Teenage striker Colin Kazim-Richards, plucked from Bury in League Two with the money won by fan Aaron Berry in a Coca-Cola competition, has also done well in his debut season at Championship level.

It is not his fault that Albion, by necessity, have fast-tracked him into being a regular member of the starting line-up when, at his stage of development, his role is more realistically that of a game-swinging substitute.

Midfielder Doug Loft also offers promise for the future and, at the other end of the age and experienced scale, McGhee was unfortunate that Jason Dodd was injured for so much of the campaign. He is just the type of player and character you want in the trenches.

Other injuries played a part in Albion's downfall. They were four points clear of relegation when they beat QPR at home on Boxing Day but that victory was achieved at a price.

The broken ankle sustained by Charlie Oatway robbed them of their inspirational skipper and left them without a voice.

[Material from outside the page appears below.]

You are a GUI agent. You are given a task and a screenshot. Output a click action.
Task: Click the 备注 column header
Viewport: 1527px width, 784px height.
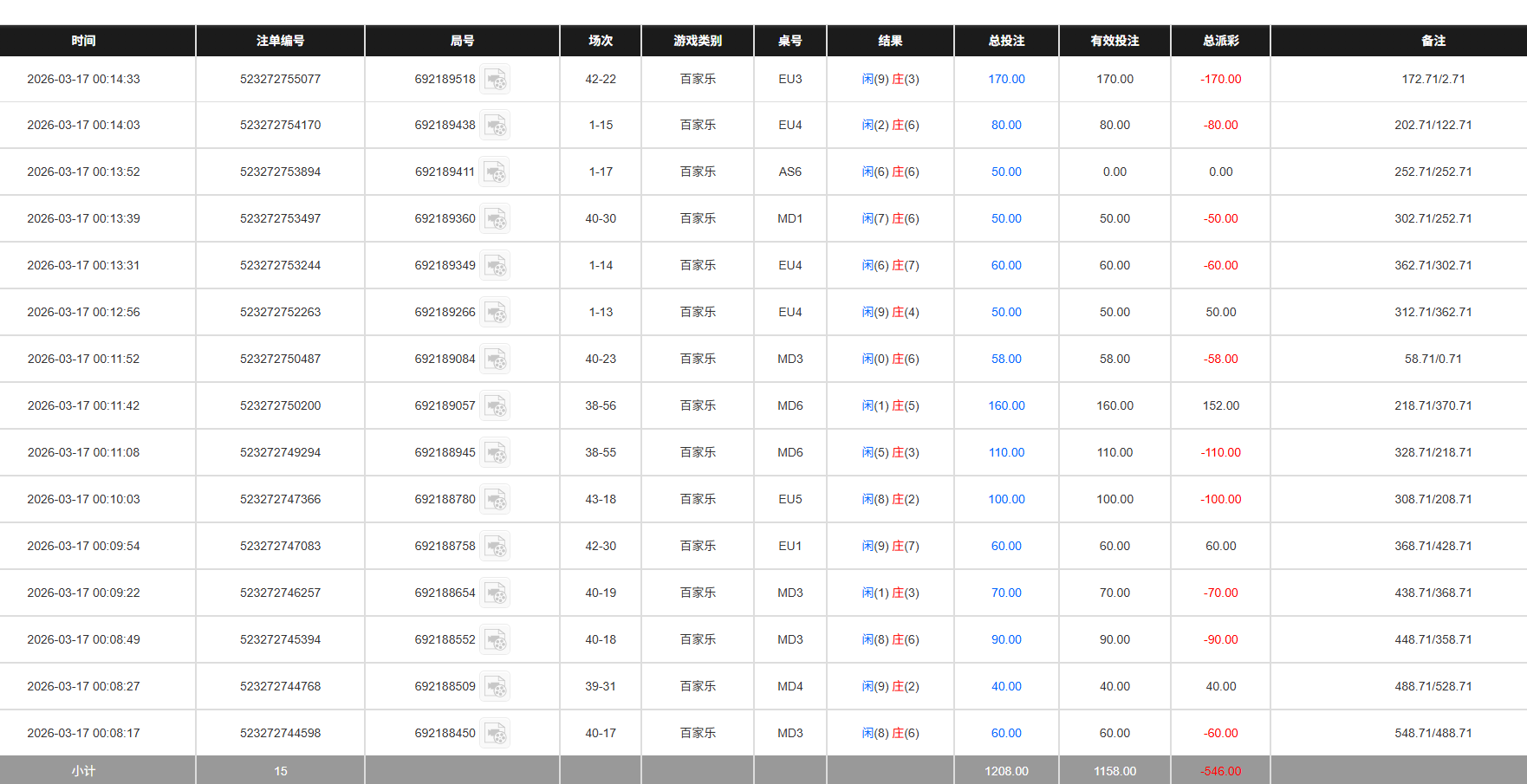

Adam Hinshelwood's absence until February also denied McGhee the opportunity to rotate his central defenders.

Guy Butters ended up playing more matches than anybody, too many for a 36-year-old. He would have been fresher for the run-in had McGhee been able to rest him.

Virgo was not the only big summer loss. The impact of Dan Harding's move to Leeds should not be under-estimated either.

Although Harding was not at his best for Albion last season - and has struggled to command a regular place at Elland Road - you would still want him in the side now.

The leftback position he vacated was a problem for Albion until the emergence at the turn of the year of Joel Lynch.

The rise of Lynch and, to a lesser degree, of his youth team-mate Joe Gatting encapsulates McGhee's battle against overwhelming odds.

He was blooding them at the same time as relegation rivals Sheffield Wednesday had the resources to draft in the two strikers who saved them, Deon Burton and Marcus Tudgay. In so many matches this season Albion have been the better side for at least 45 minutes without making it count by taking their chances.

They were competitive in two-thirds of the pitch. The third where it really matters - the final third - is where they fell short.